TESTO PROPOSTO:
—————

Botte, dal basso latino Butta, in siciliano Uttaccieddu.

Contenitore da 5 litri per vino pregiato da offrire agli ospiti e perciò veniva messo in bella vista. Di forma alquanto cilindrica è realizzato artigianalmente con tavole di castagno sagomate, o doghe, tenute da sei cerchi in sottile ferro piatto, o "raetta", di cui i due estremi trattengono il fondo e il coperchio, ossia "timpagni".
Al centro della pancia vi è un modesto foro per riempirlo di vino, che si prelevava da un piccolo rubinetto sul "timpagnu".

Imbuto, dal latino Imbuere (p.p. Imbutum), in siciliano Mutu i buttigghi.

È costruito artigianalmente in latta e si compone di una parte troncoconica, o "pillirina", con al vertice saldata una cannula, o "cannedda", che ha nel lato interno una griglia, ricavata da un tondello di latta bombata, detta "sponza" e fungente da filtro durante il riempimento delle bottiglie.

Bottiglia, dal latino medioevale Buticola, in francese Bouteille, in spagnolo Botija, in siciliano Buttigghia.

Contenitore in vetro scuro, di costruzione artigianale, per liquidi come il vino, di forma cilindrica un po’ svasata, con un collo che si restringe in modo da avere una bocca stretta che veniva chiusa da un tappo di sughero.

















Fiasco, dal basso latino Flasco, in siciliano Fiascu.

Contenitore di vetro, di produzione industriale, a forma di ampolla o sfera, con alto collo che si restringe in modo da formare una bocca stretta che veniva chiusa da un tappo di sughero. Per protezione, e per questioni di stabilità, doveva essere per forza impagliato con foglie di una pianta acquatica, detta "ura".
Contenitore in vetro scuro, di costruzione artigianale, per liquidi come il vino, di forma cilindrica un po’ svasata, con un collo che si restringe in modo da avere una bocca stretta che veniva chiusa da un tappo a scatto in porcellana, con guarnizione in gomma.

—————

OBIETTIVO DELL'ESERCIZIO:
Riporti testualmente il tratto del testo sui contenitori per il vino che va da "Imbuto, dal latino" fino a "in siciliano Buttigghia.". Il materiale riportato di seguito non ha alcuna rilevanza ai fini dell'esercizio.

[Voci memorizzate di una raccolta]
—————

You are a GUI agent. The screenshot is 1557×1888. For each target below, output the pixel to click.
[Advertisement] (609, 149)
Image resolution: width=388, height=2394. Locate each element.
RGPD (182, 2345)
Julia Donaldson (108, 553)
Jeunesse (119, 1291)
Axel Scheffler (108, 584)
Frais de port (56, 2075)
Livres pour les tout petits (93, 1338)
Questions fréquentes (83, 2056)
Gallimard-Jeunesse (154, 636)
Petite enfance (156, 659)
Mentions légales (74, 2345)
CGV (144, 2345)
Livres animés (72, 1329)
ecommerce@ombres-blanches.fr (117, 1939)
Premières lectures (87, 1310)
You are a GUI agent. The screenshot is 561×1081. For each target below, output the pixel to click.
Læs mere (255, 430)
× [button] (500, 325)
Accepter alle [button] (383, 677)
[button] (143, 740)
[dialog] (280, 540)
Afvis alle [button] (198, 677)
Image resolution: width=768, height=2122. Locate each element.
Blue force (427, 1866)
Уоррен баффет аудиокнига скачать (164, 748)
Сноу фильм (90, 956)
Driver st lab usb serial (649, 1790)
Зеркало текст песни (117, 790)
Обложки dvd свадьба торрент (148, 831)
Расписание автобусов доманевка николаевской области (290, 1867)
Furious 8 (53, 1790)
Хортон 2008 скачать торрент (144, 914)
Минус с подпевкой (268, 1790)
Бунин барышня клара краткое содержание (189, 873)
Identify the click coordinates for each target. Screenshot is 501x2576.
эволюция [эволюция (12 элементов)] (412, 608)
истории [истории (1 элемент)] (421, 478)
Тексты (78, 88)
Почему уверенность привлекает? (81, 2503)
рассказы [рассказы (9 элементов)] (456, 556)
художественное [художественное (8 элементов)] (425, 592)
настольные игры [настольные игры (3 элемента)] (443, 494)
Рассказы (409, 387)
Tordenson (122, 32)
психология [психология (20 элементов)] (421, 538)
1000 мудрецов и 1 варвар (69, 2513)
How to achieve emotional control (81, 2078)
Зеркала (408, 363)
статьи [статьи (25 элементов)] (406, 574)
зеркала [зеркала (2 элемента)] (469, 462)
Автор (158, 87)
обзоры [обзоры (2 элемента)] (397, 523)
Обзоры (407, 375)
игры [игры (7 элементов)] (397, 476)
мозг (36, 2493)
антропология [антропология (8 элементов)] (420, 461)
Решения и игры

—————

RISPOSTA ALL'ESERCIZIO:
Imbuto, dal latino Imbuere (p.p. Imbutum), in siciliano Mutu i buttigghi.

È costruito artigianalmente in latta e si compone di una parte troncoconica, o "pillirina", con al vertice saldata una cannula, o "cannedda", che ha nel lato interno una griglia, ricavata da un tondello di latta bombata, detta "sponza" e fungente da filtro durante il riempimento delle bottiglie.

Bottiglia, dal latino medioevale Buticola, in francese Bouteille, in spagnolo Botija, in siciliano Buttigghia.